Antimicrobial resistance testing is complex

Adding antimicrobial resistance testing into a diagnostic workflow is technically feasible but operationally demanding. Genotypic resistance markers do not always predict phenotypic susceptibility and vice versa. Any AMR module will require careful validation, clinical correlation, and transparent reporting of limitations if it is to be relied upon for guiding therapy decisions.

Timeline and next milestones

Date or periodMilestone
2023Inbiome receives EIC Accelerator support under Horizon Europe
28 October 2024FDA grants Breakthrough Device Designation to Molecular Culture ID
2024 to 2025Ongoing hospital implementation trial, workflow optimisation, additional validation and AMR testing integration
Planned early 2026Company states intention to enter U.S. market
Through 2030Company goal to expand same-day diagnostics to all infectious diseases

Why this matters and what to watch

If independent clinical studies confirm the companys performance claims, a broadly capable, same-day bacterial diagnostic could change hospital practice and reduce unnecessary empiric antibiotic use. That outcome would have implications for patient outcomes and efforts to limit antimicrobial resistance.

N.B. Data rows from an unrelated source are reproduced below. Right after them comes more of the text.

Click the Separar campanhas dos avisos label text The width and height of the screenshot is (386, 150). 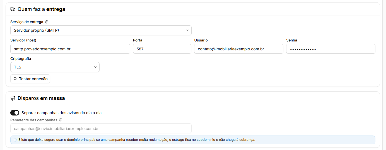point(61,113)
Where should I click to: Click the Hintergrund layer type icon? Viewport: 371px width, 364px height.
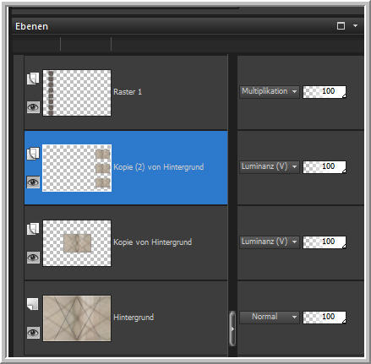tap(33, 304)
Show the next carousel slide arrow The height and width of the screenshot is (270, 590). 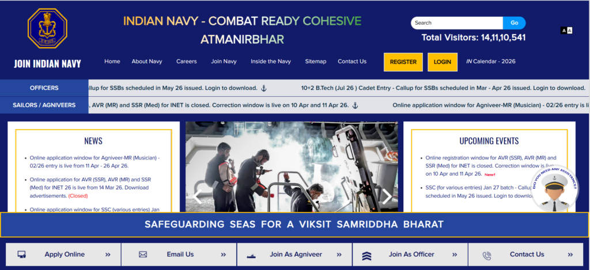pyautogui.click(x=387, y=196)

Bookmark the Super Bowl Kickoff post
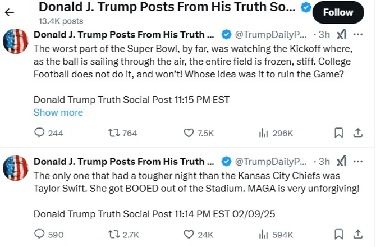point(338,133)
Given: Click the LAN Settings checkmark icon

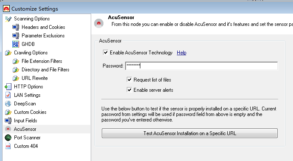Looking at the screenshot, I should [8, 95].
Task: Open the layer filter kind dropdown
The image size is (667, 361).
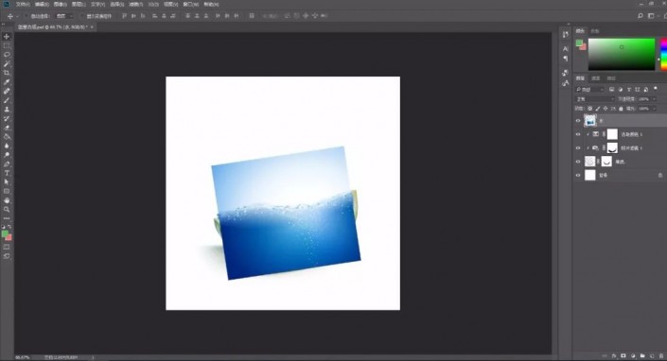Action: [589, 89]
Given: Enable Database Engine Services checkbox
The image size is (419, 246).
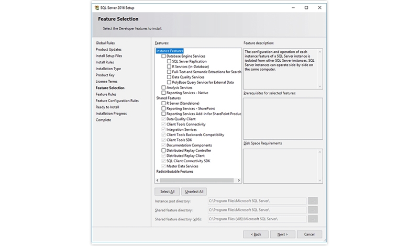Looking at the screenshot, I should pos(163,56).
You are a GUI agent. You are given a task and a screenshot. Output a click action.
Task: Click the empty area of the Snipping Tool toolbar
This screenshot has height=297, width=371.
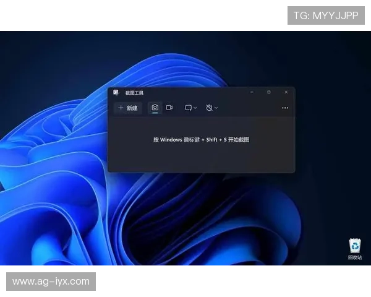coord(250,108)
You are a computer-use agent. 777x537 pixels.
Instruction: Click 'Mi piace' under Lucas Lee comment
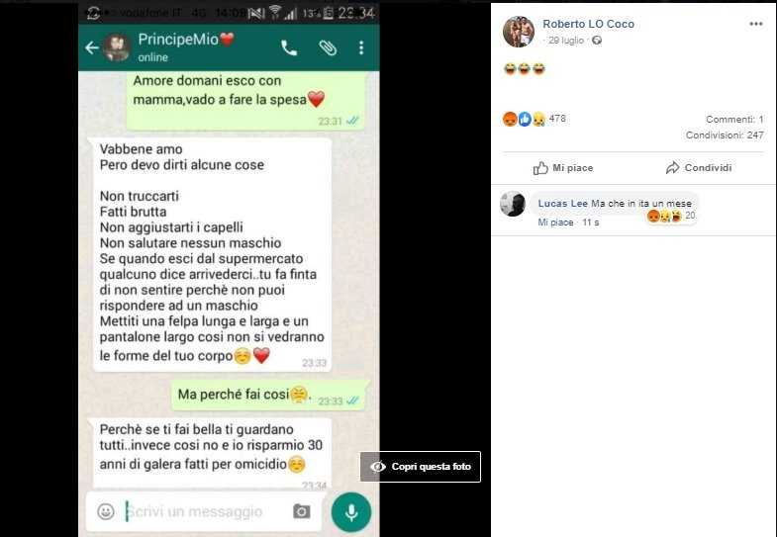tap(555, 223)
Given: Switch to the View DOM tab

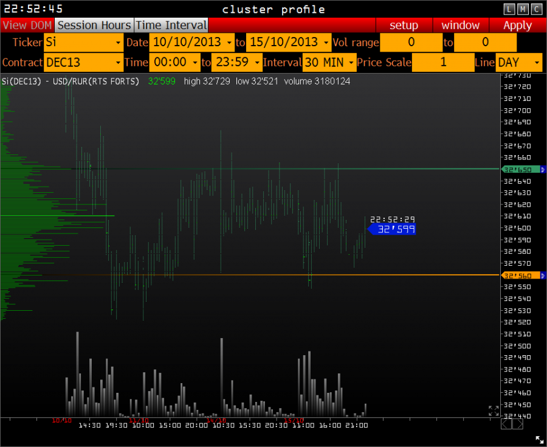Looking at the screenshot, I should tap(27, 25).
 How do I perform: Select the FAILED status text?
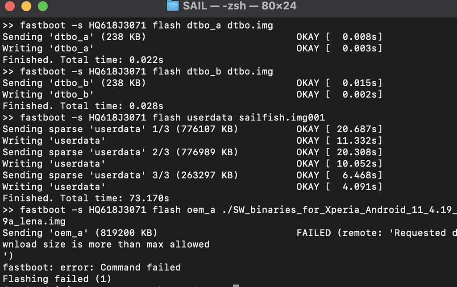pyautogui.click(x=315, y=233)
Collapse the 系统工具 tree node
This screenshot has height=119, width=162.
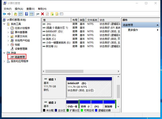point(4,24)
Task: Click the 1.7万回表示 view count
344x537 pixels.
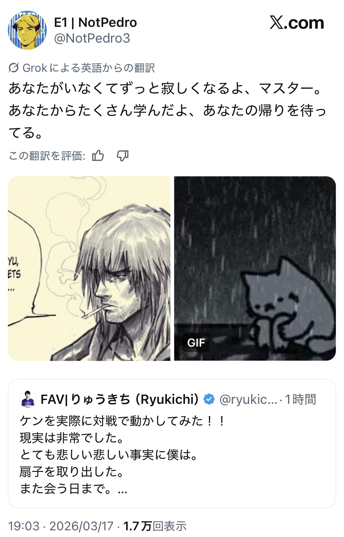Action: coord(155,526)
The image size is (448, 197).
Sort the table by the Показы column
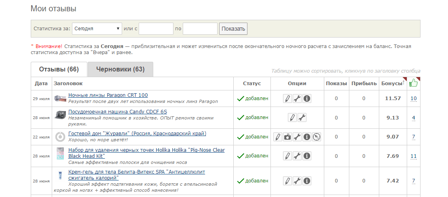pos(336,84)
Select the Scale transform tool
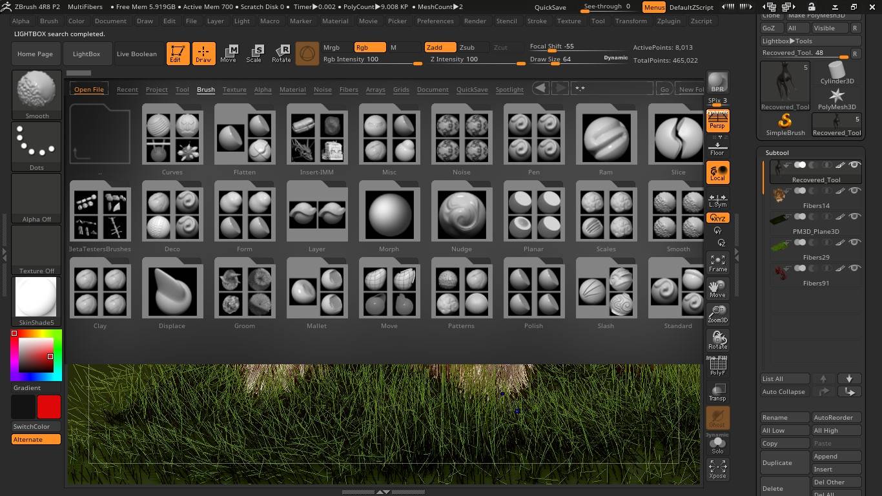Viewport: 882px width, 496px height. 254,54
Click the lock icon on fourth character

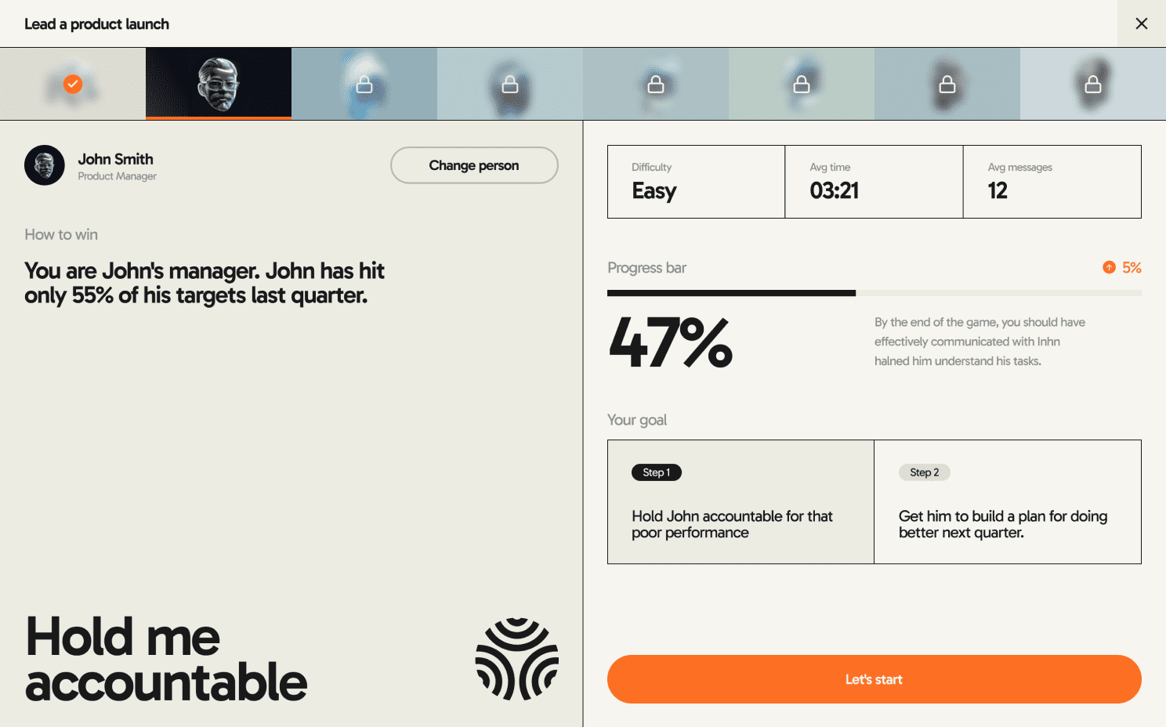510,85
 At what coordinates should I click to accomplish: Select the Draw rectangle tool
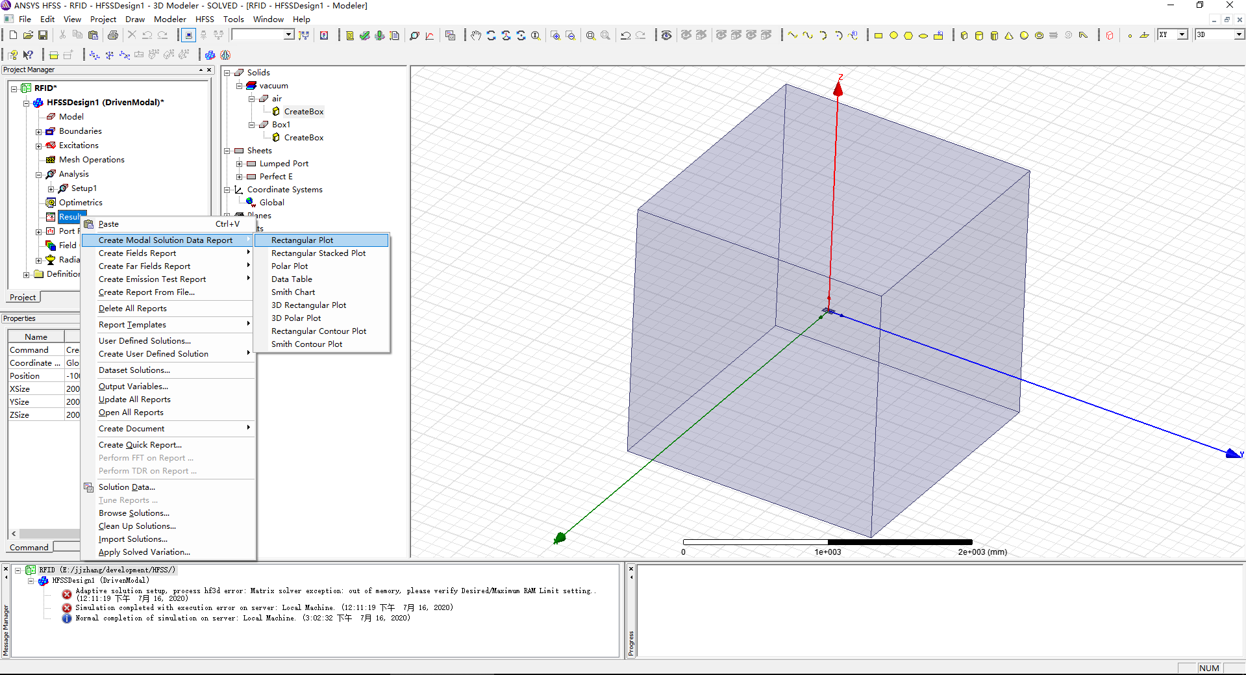[x=878, y=35]
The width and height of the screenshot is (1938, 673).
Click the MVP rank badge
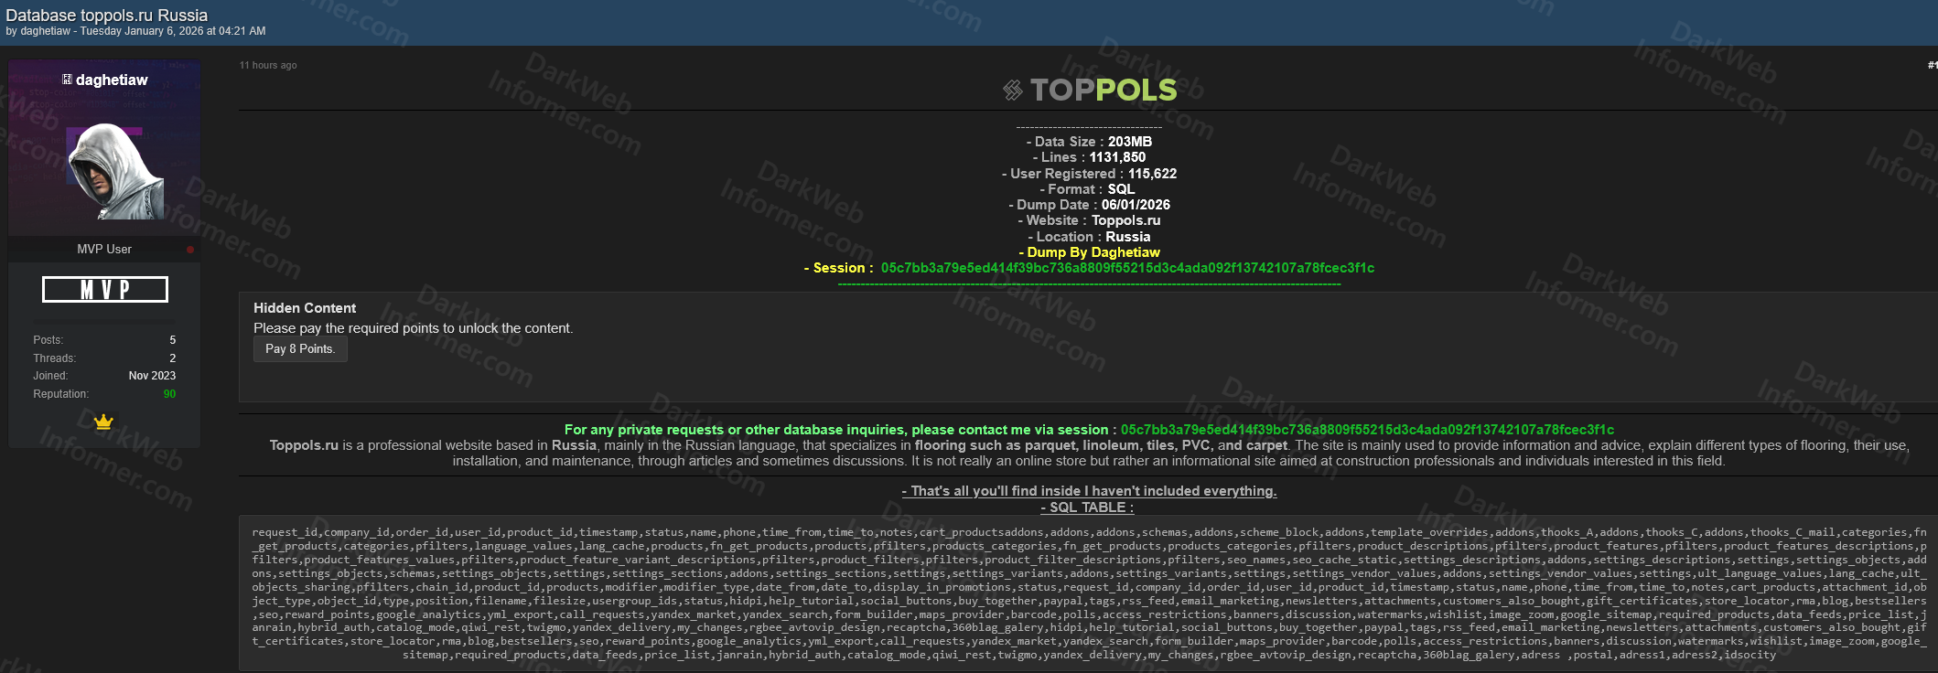pos(105,290)
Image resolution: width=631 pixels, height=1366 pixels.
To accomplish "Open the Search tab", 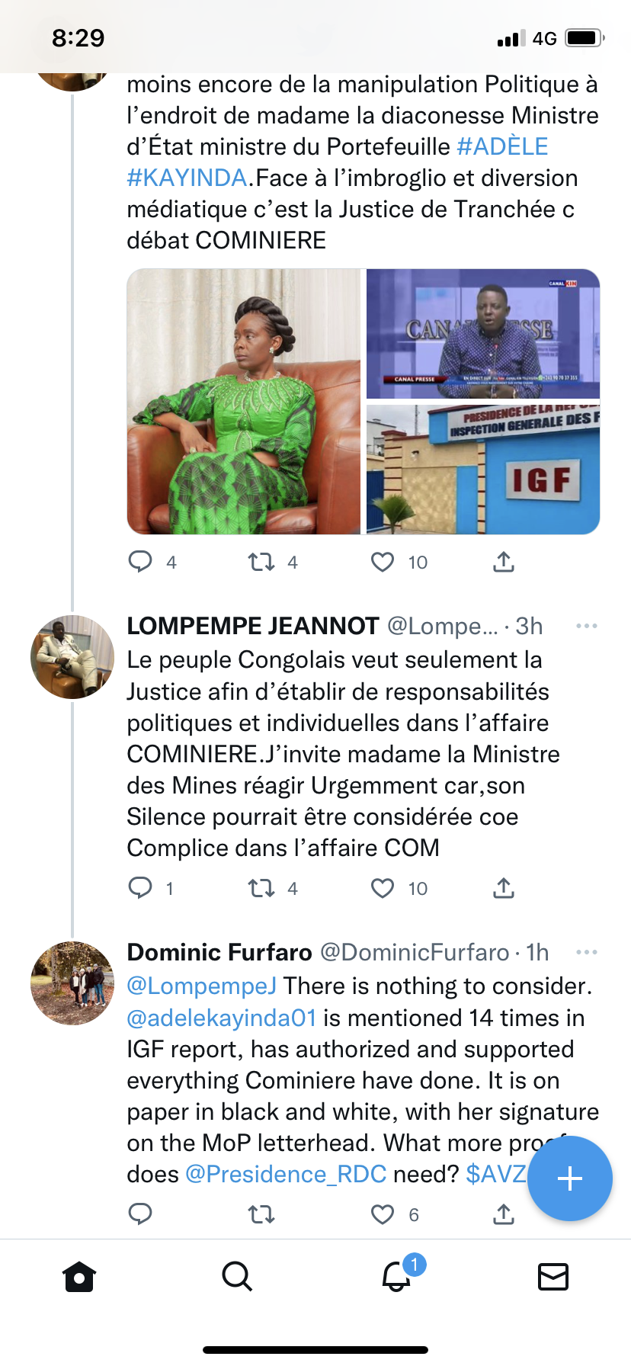I will tap(237, 1276).
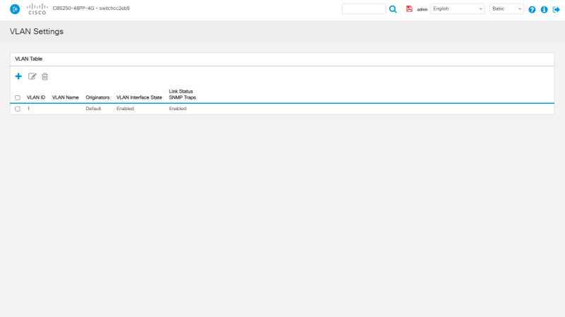Open the navigation menu toggle icon

click(15, 9)
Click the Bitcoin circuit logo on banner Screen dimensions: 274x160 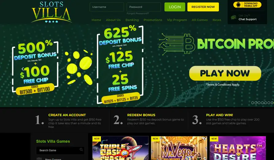[x=177, y=44]
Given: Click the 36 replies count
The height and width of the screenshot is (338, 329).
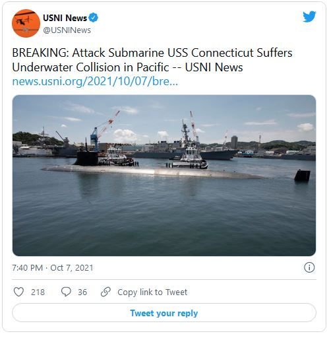Looking at the screenshot, I should (x=82, y=292).
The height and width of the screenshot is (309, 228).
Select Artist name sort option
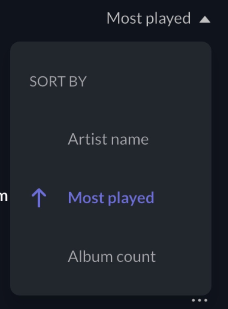[x=108, y=139]
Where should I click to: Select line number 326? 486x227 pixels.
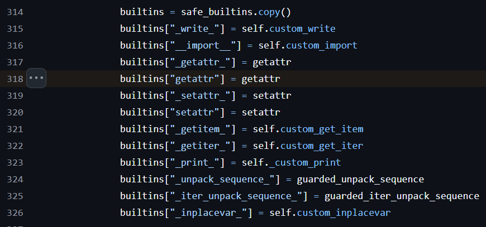[15, 212]
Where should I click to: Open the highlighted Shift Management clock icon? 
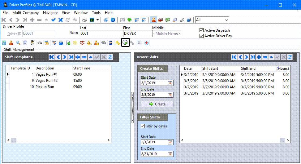[x=125, y=43]
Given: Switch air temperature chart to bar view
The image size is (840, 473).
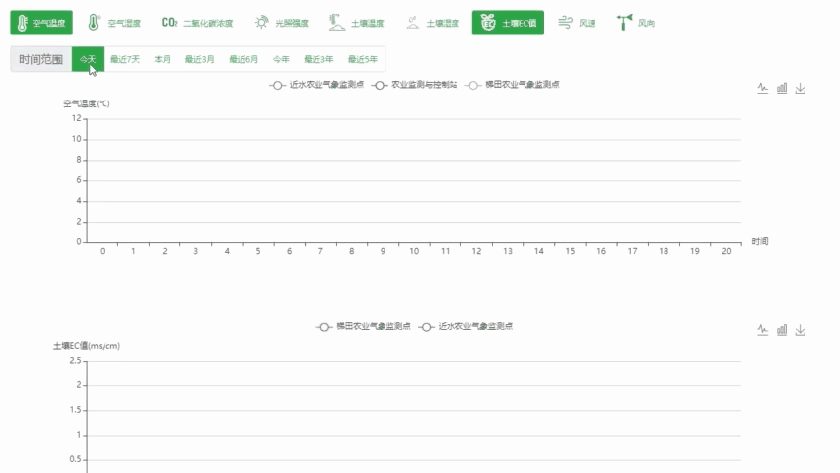Looking at the screenshot, I should click(782, 88).
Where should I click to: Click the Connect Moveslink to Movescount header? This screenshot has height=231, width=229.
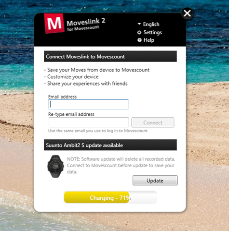click(x=110, y=56)
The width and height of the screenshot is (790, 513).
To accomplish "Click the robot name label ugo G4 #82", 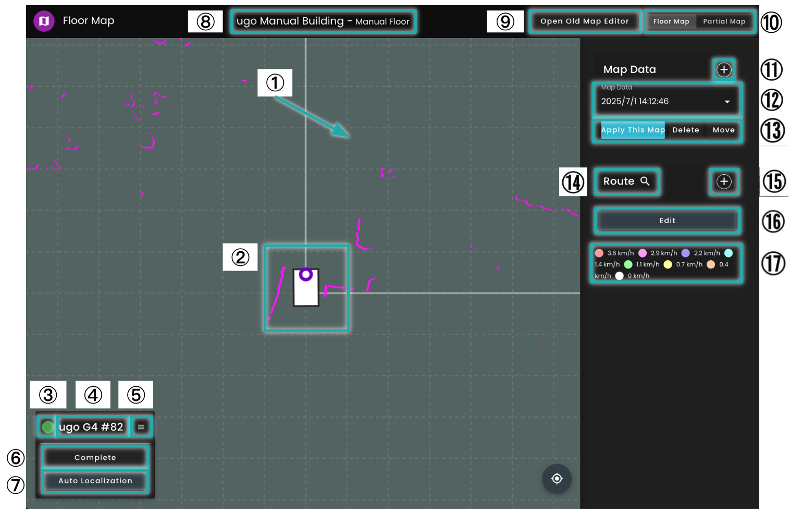I will (x=92, y=426).
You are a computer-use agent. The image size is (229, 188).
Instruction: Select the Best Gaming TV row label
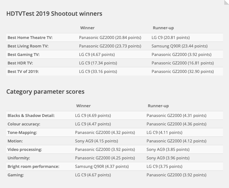24,55
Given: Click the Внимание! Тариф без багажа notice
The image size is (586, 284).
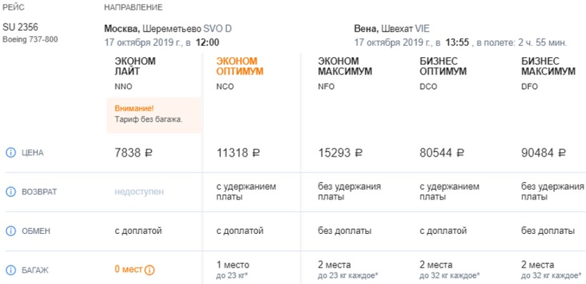Looking at the screenshot, I should coord(154,115).
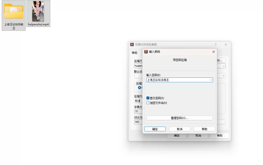Close the 压缩文件名和参数 window with X
263x165 pixels.
pos(226,44)
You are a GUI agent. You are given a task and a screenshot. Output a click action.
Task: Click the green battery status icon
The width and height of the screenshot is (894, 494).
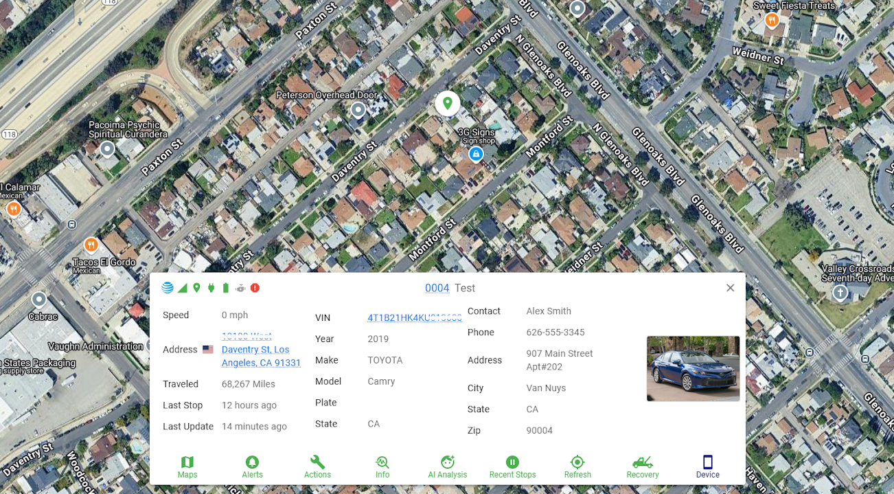coord(225,287)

Short term indicators to monitor are publication of peer reviewed clinical validation data, the FDA review pathway and specific regulatory milestones, real world performance in the ongoing hospital trial, evidence of cost effectiveness, and agreements with hospital laboratories or larger diagnostics distributors for scale up and distribution.

Stakeholders should remain cautious about corporate performance claims until those independent data appear. Breakthrough Device status is a useful step but it is only one part of a longer and uncertain pathway from promising technology to routine clinical practice.